Roentgen, Julius



Talented pianist; son of Engelbert; was born at Leipsic, and received his first lessons in music from his parents, studying later the piano and composition under Hauptmann, Plaidy, E. F. Richter and Reinecke, and finally under Lachner at Munich. In 1872 he made his first public appearance as pianist in a Gewandhaus concert, and in 1875 began a concert tour with the singer, Julius Stockhausen, in the capacity of accompanist, incidentally introducing his own compositions. In 1878 he was called to Amsterdam by the Society for the Culture of Tonal Art as teacher for its music school, and was soon thereafter made a member of the faculty of the Amsterdam Conservatory of Music. In 1886 he became conductor of the concert society known as the Felix Meritis, and also of the Society for the Culture of Tonal Art. He organized a society for chamber-music, which for over a quarter of a century did considerable work of an excellent character. Roentgen was successful and popular as a teacher and pianist in Amsterdam, and also widened his reputation by concert tours through Germany, Austria, France, England and other European countries. He retired in 1898 from the conductorship of the Society for the Culture of Tonal Art, and was succeeded by Willem Mengelberg.
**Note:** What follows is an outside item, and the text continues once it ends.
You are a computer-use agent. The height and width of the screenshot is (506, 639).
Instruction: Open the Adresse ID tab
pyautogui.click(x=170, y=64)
Roentgen has about  fifty compositions to his credit,, including a symphony; a serenade for seven wind-instruments; an operetta, Toskanische Rispetti; Das Gebet, for chorus and orchestra; Sturmesmythe, for mixed chorus and orchestra; trio in B flat, for piano and strings; three sonatas for violin and piano; three for cello and piano; two sonatas, a ballade, a concerto, a suite, and a fantasie for piano, and other pieces for piano, and for piano and violin; a number of songs, including a collection of Old Netherland love-ditties.